Work instruction:
Instruction for the data below: set down exactly the lines from the line with "Given: Download the R system image" to the line with "Click the lock", inclusive, and no others.

Records for the task:
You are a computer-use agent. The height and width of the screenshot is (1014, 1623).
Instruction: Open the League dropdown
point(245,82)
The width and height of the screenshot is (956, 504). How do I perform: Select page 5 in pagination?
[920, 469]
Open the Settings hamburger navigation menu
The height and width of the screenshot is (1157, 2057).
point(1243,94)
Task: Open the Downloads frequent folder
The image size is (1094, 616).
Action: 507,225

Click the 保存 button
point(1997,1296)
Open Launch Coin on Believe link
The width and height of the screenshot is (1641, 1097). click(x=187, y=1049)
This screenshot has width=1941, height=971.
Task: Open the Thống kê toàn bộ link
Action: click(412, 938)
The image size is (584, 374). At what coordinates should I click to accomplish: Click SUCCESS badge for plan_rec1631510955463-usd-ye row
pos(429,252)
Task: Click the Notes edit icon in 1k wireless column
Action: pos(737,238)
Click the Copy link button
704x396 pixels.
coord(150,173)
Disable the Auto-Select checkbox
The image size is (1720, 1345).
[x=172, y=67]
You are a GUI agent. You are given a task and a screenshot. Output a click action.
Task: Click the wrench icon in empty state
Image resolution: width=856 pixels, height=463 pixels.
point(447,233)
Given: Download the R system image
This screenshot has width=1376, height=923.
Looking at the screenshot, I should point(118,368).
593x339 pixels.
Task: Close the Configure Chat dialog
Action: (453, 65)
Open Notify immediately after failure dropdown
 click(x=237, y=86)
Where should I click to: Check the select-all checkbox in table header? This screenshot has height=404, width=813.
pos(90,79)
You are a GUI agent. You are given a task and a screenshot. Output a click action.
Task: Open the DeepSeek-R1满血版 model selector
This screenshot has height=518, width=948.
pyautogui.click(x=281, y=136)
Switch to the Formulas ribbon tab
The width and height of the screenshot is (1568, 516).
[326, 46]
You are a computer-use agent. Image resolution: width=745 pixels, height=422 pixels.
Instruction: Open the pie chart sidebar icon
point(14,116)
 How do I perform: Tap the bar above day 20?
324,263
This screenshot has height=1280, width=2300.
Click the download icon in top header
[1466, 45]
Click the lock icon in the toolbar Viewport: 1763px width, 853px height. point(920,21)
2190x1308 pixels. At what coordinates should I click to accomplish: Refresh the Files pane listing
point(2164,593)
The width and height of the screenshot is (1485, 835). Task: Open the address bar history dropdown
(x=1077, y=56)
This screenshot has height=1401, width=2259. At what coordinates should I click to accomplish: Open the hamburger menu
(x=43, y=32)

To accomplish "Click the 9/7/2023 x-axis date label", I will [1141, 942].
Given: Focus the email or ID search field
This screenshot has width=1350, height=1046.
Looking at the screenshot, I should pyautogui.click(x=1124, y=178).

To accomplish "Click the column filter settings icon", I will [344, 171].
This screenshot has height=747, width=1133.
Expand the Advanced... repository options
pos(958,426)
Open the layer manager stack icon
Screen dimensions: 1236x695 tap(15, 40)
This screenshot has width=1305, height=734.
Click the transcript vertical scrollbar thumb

Solution to this exercise:
Given: Download the R system image
This screenshot has width=1376, height=923.
Looking at the screenshot, I should point(118,368).
593x339 pixels.
Task: Close the Configure Chat dialog
Action: (453, 65)
Open Notify immediately after failure dropdown
 click(x=237, y=86)
Where should I click to: Check the select-all checkbox in table header? This screenshot has height=404, width=813.
pos(90,79)
You are a GUI agent. You are given a task and a screenshot. Output a click action.
Task: Open the DeepSeek-R1满血版 model selector
This screenshot has height=518, width=948.
pyautogui.click(x=281, y=136)
Switch to the Formulas ribbon tab
The width and height of the screenshot is (1568, 516).
[326, 46]
You are a computer-use agent. Image resolution: width=745 pixels, height=422 pixels.
Instruction: Open the pie chart sidebar icon
point(14,116)
 How do I perform: Tap the bar above day 20?
324,263
This screenshot has height=1280, width=2300.
Click the download icon in top header
[1466, 45]
Click the lock icon in the toolbar Viewport: 1763px width, 853px height. point(920,21)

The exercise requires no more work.